The report of proceedings shows that on June 24, 1949, the attorney for Muno stated that no notice that the cause would be set for trial was served on his client. The attorney for the plaintiff referred to the appearance entered for Frank Lawrence and stated at the time that the notice was served that the appearance was for Nicholas J. Muno and Frank Lawrence and that the name of Muno was subsequently "scratched out," leaving the appearance with the name of only one defendant, namely, Lawrence. The attorney for Muno stated that McDonnell and Rosenthal represented only Lawrence and that Sheridan represented Muno and that Sheridan was not served with a notice. The court thereupon announced that he would overrule the motion. The defendant then introduced Mr. Louis A. Rosenthal, who testified that Mr. McDonnell and he represented Mr. Lawrence; that they did not represent Mr. Muno; that they never represented Mr. Muno; that the appearance was in the same condition as it was at the time it was filed; that by error he included the name of Muno; that he scratched out that name; and that he struck out the name of Muno before he filed the appearance. Mr. Rosenthal also testified that when the case was called for trial he stated that he was "appearing for Lawrence only." Mr. Sheridan, a witness for defendant, testified that he represented Muno; that he prepared and filed the appearance for Muno on April 4, 1949; that at that time he paid the required fee to the deputy clerk; that he received a receipt for the fee, a copy of which was introduced; that he did not receive a notice of the motion to set the case for trial; and that he did not have any knowledge that the case was set for trial. The attorney for plaintiff did not cross-examine either witness and did not offer any testimony.

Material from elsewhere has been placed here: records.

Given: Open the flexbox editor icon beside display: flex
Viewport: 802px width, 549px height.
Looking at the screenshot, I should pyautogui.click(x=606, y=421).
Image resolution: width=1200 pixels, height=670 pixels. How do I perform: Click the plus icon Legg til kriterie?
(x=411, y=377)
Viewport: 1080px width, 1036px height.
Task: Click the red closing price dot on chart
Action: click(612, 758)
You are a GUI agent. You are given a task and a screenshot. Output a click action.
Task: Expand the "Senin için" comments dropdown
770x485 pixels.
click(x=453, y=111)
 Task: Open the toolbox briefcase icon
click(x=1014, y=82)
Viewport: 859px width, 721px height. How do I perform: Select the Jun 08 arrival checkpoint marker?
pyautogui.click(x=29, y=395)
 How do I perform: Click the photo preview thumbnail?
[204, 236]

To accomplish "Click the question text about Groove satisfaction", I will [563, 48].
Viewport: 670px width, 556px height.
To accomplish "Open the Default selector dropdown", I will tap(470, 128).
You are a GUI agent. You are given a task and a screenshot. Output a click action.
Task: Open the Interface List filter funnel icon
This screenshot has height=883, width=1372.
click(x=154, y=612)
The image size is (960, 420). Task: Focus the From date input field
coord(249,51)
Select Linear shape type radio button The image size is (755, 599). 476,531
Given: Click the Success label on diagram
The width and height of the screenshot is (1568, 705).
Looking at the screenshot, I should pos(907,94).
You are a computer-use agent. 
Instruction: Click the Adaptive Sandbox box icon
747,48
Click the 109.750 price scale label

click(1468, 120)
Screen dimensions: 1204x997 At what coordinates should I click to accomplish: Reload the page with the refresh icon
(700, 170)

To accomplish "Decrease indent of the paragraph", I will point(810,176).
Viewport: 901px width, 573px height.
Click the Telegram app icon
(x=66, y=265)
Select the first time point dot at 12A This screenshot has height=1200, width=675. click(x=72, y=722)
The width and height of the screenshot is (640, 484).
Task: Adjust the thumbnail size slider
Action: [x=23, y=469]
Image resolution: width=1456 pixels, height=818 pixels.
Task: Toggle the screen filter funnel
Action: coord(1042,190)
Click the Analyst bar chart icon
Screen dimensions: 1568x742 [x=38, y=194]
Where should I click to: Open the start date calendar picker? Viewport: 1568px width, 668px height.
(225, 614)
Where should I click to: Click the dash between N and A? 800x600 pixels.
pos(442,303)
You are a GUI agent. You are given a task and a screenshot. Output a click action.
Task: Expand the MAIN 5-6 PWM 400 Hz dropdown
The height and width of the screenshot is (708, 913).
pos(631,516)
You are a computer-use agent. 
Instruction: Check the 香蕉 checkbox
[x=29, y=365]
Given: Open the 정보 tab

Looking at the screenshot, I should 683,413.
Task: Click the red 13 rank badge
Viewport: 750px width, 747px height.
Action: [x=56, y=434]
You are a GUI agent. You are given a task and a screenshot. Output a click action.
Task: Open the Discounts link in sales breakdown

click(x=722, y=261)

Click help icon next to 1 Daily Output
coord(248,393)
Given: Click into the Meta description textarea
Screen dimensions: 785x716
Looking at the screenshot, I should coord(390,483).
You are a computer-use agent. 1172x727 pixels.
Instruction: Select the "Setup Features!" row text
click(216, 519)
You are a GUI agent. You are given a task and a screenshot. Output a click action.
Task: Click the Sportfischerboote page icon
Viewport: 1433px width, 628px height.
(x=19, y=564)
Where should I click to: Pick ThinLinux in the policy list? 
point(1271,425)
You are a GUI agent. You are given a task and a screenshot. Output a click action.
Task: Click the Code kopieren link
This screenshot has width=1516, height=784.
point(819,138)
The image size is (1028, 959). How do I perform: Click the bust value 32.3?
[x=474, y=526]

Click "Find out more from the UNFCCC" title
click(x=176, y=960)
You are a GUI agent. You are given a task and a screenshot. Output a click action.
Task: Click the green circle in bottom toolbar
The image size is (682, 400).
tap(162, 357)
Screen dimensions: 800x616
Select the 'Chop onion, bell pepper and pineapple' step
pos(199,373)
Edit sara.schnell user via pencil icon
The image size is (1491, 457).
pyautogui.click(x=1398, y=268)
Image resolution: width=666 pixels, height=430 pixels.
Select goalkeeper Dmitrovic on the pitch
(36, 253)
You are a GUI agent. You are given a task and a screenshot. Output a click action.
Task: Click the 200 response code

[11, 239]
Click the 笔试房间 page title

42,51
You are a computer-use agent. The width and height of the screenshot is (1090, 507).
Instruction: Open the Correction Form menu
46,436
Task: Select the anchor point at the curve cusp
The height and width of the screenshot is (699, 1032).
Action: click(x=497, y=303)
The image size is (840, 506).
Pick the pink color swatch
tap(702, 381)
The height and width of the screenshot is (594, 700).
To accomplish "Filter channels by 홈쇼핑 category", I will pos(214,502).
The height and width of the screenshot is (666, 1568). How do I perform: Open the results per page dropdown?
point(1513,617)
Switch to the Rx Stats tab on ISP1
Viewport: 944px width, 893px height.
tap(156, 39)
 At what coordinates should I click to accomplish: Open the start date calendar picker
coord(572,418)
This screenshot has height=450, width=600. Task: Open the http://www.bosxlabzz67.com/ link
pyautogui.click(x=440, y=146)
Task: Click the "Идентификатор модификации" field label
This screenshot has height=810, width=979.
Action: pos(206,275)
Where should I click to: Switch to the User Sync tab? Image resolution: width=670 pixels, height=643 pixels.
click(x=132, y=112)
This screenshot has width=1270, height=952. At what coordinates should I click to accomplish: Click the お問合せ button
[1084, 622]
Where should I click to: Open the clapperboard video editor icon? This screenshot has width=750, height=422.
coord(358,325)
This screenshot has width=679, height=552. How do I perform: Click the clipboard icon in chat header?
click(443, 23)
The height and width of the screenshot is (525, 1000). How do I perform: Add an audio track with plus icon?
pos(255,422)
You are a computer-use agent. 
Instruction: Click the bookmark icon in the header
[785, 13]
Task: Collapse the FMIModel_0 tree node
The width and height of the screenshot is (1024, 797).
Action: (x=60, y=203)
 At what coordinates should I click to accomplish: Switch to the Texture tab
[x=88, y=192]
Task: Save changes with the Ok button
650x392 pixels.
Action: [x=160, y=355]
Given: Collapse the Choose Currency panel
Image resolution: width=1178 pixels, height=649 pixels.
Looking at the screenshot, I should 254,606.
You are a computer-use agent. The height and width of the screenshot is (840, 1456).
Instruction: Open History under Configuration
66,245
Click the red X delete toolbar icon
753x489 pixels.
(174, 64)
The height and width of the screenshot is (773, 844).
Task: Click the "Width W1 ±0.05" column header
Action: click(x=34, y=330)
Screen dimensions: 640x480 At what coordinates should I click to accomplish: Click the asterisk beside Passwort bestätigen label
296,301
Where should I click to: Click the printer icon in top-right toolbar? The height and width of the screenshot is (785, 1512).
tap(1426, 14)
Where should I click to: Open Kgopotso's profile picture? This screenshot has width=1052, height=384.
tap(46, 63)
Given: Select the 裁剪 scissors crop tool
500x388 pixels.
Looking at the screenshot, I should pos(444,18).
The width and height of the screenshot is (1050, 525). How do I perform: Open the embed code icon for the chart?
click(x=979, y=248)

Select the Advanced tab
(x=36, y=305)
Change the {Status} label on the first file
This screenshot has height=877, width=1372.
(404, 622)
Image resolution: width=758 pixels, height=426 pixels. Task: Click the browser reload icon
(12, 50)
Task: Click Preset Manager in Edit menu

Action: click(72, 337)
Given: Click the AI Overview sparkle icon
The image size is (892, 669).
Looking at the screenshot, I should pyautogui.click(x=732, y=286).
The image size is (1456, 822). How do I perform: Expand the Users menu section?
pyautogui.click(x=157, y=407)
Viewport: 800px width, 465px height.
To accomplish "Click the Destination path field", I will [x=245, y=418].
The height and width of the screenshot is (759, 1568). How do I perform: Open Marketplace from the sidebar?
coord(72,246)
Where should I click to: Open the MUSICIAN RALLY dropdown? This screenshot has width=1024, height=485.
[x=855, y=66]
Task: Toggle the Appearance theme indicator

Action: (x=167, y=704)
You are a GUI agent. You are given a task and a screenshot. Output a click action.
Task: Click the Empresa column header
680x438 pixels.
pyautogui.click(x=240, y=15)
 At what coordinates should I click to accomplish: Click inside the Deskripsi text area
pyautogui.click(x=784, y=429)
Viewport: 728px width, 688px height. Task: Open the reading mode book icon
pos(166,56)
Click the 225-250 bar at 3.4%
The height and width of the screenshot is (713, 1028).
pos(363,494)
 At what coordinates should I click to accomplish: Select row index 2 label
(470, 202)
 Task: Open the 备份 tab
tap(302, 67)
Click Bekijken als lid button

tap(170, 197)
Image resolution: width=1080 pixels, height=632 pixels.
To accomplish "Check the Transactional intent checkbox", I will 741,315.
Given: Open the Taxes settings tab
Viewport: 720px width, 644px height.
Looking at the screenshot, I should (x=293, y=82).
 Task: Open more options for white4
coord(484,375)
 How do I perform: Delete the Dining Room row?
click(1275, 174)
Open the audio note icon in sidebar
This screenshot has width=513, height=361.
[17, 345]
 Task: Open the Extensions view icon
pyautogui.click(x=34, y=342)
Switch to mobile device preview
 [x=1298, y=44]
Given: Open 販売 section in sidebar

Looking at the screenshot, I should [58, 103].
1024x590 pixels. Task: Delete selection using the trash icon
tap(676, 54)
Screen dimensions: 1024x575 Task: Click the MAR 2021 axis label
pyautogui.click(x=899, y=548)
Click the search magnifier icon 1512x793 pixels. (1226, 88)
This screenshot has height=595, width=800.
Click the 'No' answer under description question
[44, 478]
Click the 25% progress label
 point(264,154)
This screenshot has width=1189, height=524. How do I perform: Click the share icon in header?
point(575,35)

[4, 5] There was no motion to strike defendant's petition to vacate and there was no answer to the petition. In his brief plaintiff states that the appearance of McDonnell and Rosenthal was entered for both defendants and that he gave notice to these attorneys of his motion to have the case set for trial. He also discusses a written agreement which he says his client had with Muno. We are confined to the record. Generally speaking, the record filed for the purpose of appeal imports absolute verity and is the sole, conclusive and unimpeachable evidence of the proceedings in the lower court. 4 C.J.S. Sec. 1143, p. 1618, Appeal and Error. The record certified by the clerk shows that the attorneys McDonnell and Rosenthal filed an appearance for Frank Lawrence and that attorney Sheridan filed an appearance for Muno. No notice of the motion to set the cause for trial was served on Attorney Sheridan. The testimony of Mr. Sheridan and the verified petition of Muno was to the effect that they had no notice of the trial. Muno therefore did not have his day in court. On the record and under the law it was the duty of the trial court to vacate the judgments.
[6] Defendant asks that the action be dismissed because of failure of plaintiff to comply with sec. 5 of the Forcible Entry and Detainer Act [Ill. Rev. Stat. 1949, ch. 57, par. 5; Jones Ill. Stats. Ann. 109.267], in that his client was not named in the complaint as a person unlawfully withholding possession of the premises. Defendant is not in a position to urge this point. He filed an appearance which in effect recognized that he was charged with unlawfully withholding possession of the premises. As he failed to urge this point in the trial court he cannot urge it here.
For the reasons stated the order of the county court of Cook county entered July 8, 1949, dismissing the appeal, is reversed; the order of the county court of Cook county of June 24, 1949, overruling the motion to vacate the judgments of June 8, 1949 and June 9, 1949, is reversed, and the cause is remanded with directions to sustain defendant's motion to vacate (as to Muno) the judgments of June 8, 1949 and June 9, 1949, and for further proceedings not inconsistent with the views expressed.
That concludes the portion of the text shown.